Source: Kaplan et al. https://arxiv.org/abs/2001.08361
This post reminded me that the book "Blindsight" by Peter Watts exists; in his own words "a whole book arguing that intelligence and sentience are different things". He argues via sci-fi that humans attribute too much agency to our conscious minds; instead most decision-making is done subconsciously, and our consciousness is just along for the ride. ("If the rest of your brain were conscious, it would probably regard you as the pointy-haired boss from Dilbert.")
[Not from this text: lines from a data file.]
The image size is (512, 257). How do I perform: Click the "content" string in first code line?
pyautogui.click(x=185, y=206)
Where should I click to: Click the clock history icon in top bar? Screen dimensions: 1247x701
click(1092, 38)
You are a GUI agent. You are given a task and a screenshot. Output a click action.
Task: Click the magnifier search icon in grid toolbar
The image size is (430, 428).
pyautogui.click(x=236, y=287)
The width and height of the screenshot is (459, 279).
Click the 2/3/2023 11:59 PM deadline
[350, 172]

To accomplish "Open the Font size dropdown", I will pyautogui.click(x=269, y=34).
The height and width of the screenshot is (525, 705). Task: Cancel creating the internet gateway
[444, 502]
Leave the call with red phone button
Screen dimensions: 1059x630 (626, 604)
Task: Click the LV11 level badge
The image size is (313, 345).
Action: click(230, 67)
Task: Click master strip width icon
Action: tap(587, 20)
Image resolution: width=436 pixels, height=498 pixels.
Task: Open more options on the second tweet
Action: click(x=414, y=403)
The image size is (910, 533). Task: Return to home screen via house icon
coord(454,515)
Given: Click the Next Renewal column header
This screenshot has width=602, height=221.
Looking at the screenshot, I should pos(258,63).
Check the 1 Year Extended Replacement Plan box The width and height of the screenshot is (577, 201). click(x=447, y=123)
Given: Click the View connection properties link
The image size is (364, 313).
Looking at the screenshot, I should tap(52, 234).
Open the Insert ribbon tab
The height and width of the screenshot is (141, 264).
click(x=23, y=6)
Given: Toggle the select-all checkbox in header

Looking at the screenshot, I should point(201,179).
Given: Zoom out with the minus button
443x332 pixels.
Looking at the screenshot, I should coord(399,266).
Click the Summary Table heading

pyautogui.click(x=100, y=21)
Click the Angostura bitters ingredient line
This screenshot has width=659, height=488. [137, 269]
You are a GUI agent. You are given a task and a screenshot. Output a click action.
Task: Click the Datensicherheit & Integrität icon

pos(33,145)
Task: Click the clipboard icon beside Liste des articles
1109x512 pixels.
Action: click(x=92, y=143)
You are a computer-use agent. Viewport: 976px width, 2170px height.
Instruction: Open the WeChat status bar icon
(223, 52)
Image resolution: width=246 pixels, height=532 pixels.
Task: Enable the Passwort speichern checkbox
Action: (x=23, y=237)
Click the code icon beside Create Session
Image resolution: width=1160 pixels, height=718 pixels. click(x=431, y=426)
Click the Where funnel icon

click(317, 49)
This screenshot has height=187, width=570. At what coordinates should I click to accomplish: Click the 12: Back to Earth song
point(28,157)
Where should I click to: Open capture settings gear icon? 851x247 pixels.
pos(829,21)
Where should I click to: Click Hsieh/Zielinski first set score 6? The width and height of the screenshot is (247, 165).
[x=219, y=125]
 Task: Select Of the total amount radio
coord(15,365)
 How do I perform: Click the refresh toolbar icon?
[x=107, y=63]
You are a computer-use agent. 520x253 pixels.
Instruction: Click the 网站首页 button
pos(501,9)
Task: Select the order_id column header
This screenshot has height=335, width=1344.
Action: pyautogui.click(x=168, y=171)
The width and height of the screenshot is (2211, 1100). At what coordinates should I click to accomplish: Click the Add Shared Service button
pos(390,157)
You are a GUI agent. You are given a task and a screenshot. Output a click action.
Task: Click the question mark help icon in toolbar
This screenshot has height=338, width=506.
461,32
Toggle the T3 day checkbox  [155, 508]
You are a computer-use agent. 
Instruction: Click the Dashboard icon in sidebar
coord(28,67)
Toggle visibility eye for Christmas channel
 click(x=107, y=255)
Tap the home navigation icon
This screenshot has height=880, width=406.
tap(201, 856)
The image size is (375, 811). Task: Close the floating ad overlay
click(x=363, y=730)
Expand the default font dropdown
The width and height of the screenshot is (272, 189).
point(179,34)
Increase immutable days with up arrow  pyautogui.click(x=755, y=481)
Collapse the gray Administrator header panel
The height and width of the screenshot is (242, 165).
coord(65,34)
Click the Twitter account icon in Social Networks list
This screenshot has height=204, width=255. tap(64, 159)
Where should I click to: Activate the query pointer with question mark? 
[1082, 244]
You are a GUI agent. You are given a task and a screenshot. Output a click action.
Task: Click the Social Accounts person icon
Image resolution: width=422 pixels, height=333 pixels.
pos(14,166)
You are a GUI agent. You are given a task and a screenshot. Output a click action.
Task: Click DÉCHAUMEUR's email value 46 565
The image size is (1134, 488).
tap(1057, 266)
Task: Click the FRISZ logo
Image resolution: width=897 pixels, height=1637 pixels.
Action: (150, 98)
Lots of fascinating references for further reading at the end: https://www.rifters.com/real/Blindsight.htm
Metzinger's "Being No One" was a major influence: https://mitpress.mit.edu/9780262633086/being-no-one/
I appreciate this post and will now make an incredibly pedantic point, not unlike your observation that almonds aren't legumes. But perhaps it has larger implications: The proof supplied above is not Shakespearean and is not prose. It is poetry that uses a few archaisms that code as "olde timey" and thus as Shakespearean to those largely ignorant of Shakespeare. Shakespeare's plays do not generally rhyme but are in blank verse (unrhymed iambic pentameter) and they feature original metaphors and complex word play, much of which is lost on modern audiences that aren't reading footnotes. This poem is doggerel of the sort that my sister-in-law writes for fun family birthday cards. No one would mistake it for Shakespeare or even an imitation of Shakespeare.
Is the lack of understanding what "Shakespearean" means an indicator of something more fundamental than an early stage of development? I suspect not, but I'd like to see those with more knowledge address the question. ChatGPT generates a lot of on-command poetry, but it is all consistently bad poetry--though fun--and rarely, if ever, a reasonable imitation of a prompted style. I don't expect a "Shakespearean" poem to rise to the level of Shakespeare, but it should at least read like something someone in the Elizabethan period might have written.